Hardware & Infrastructure
REFERENCE
NVIDIA RTX 5090 Inference Benchmark
Local inference performance data for the NVIDIA RTX 5090. Benchmarks across model sizes, quantization levels, and batch configurations from BNL's production hardware.
Type
Reference
32 GB VRAM
45 tok/s (7B)
Blackwell Architecture
575W TDP
RTX 5090 for Local LLM Inference
The NVIDIA RTX 5090 represents the current peak of consumer-grade GPU capability for local LLM inference. Blue Note Logic uses the RTX 5090 as the primary inference GPU in our Gilligan.TECH development environment.
Hardware Specifications
| Specification | RTX 5090 |
|---|---|
| GPU Architecture | Blackwell |
| CUDA Cores | 21,760 |
| VRAM | 32 GB GDDR7 |
| Memory Bandwidth | 1,792 GB/s |
| TDP | 575W |
| FP16 Performance | ~209 TFLOPS |
Inference Benchmarks (7B Models)
| Model / Quant | Tokens/sec | VRAM Used | Time to First Token |
|---|---|---|---|
| Qwen 2.5 7B Q4_K_M | 52 tok/s | 5.9 GB | 0.8s |
| dobetter-norge-v2 Q5_K_M | 45 tok/s | 6.6 GB | 0.9s |
| Qwen 2.5 7B Q8_0 | 33 tok/s | 9.2 GB | 1.1s |
| Llama 3.1 8B Q5_K_M | 42 tok/s | 7.1 GB | 1.0s |
Inference Benchmarks (13B–70B Models)
| Model / Quant | Tokens/sec | VRAM Used | Notes |
|---|---|---|---|
| Qwen 2.5 14B Q4_K_M | 28 tok/s | 9.8 GB | Fits comfortably |
| Llama 3.1 70B Q2_K | 8 tok/s | 28.1 GB | Near VRAM limit |
| Llama 3.1 70B Q4_K_M | — | >32 GB | Does not fit |
Recommendations
- 7B models: Any quantization fits easily. Q5_K_M is the sweet spot.
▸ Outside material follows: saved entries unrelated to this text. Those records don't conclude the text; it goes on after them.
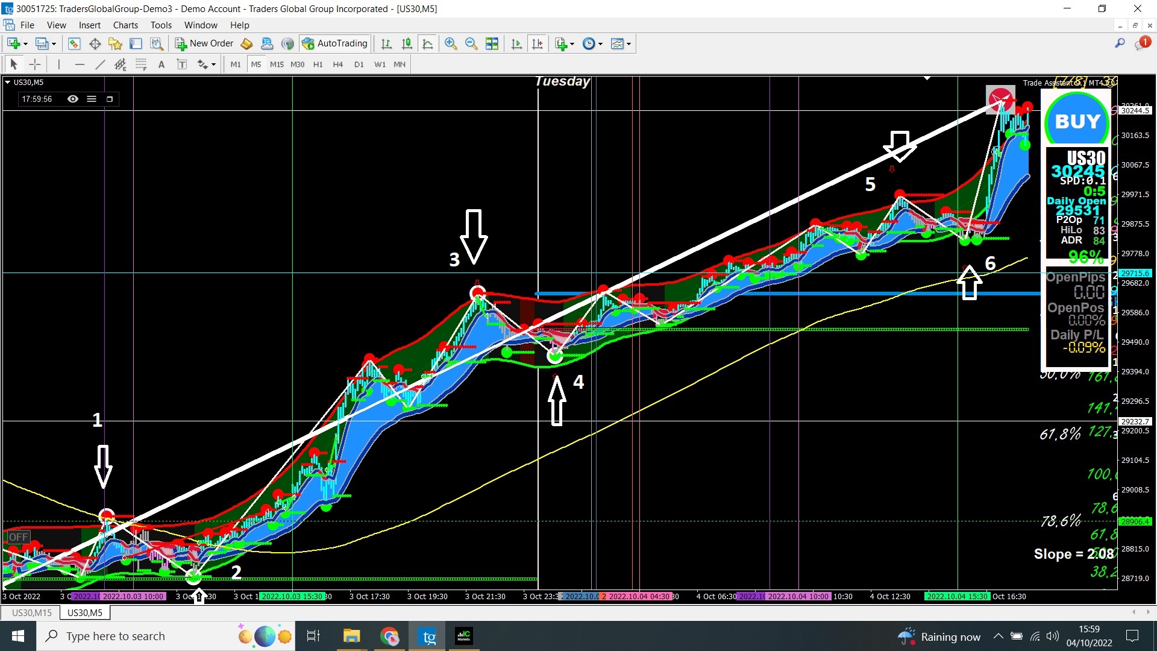Toggle the OFF button on chart

tap(18, 537)
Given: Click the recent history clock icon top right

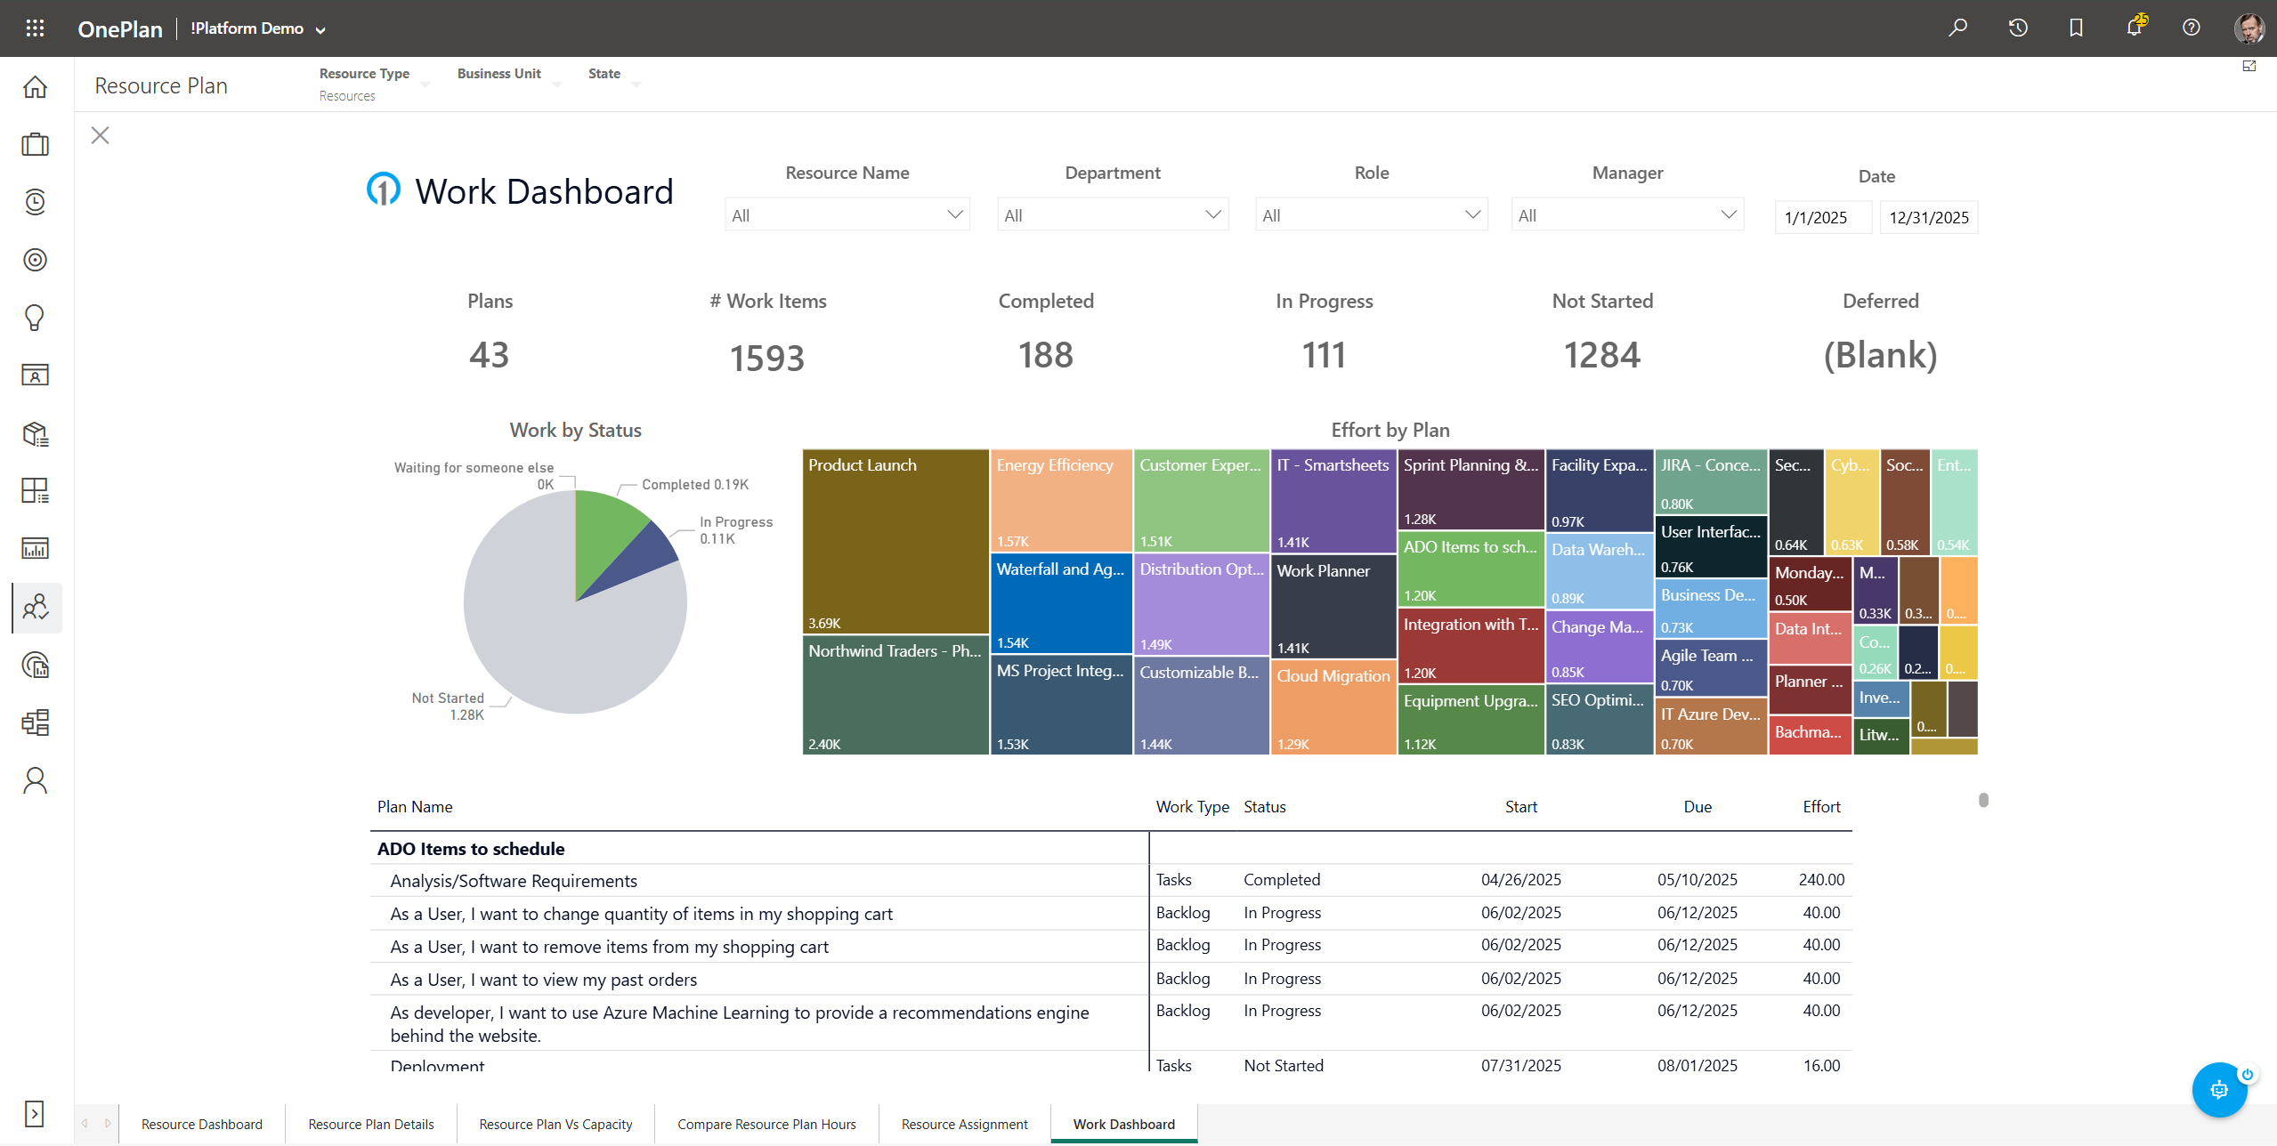Looking at the screenshot, I should [2018, 28].
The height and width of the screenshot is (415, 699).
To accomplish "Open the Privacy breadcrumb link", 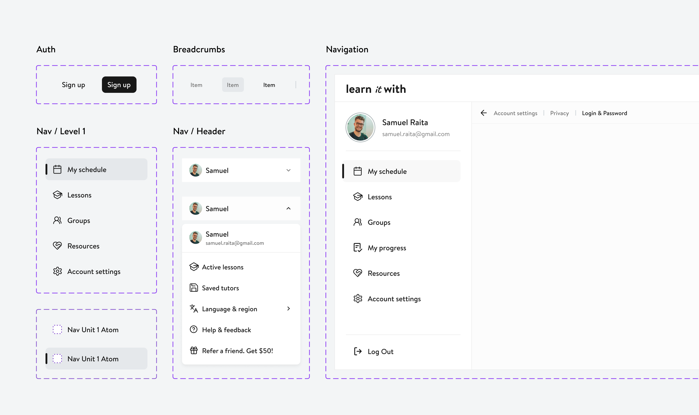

- 13B–14B models: Q4_K_M or Q5_K_M fit well, good performance.
- 70B models: Only Q2_K/Q3_K fits in 32GB VRAM. Consider cloud GPUs or multi-GPU for higher quantizations.
BNL Perspective
The RTX 5090 is genuinely impressive for local inference. We run dobetter-norge-v2 at 45 tokens per second with Q5_K_M — that's fast enough for real-time interactive use. The 32GB VRAM is the real differentiator versus the 4090's 24GB: it opens up 13B-14B models at reasonable quantization levels. For our workflow — fine-tune on cloud A100s, deploy locally on the 5090 for development and testing — it's the ideal hardware.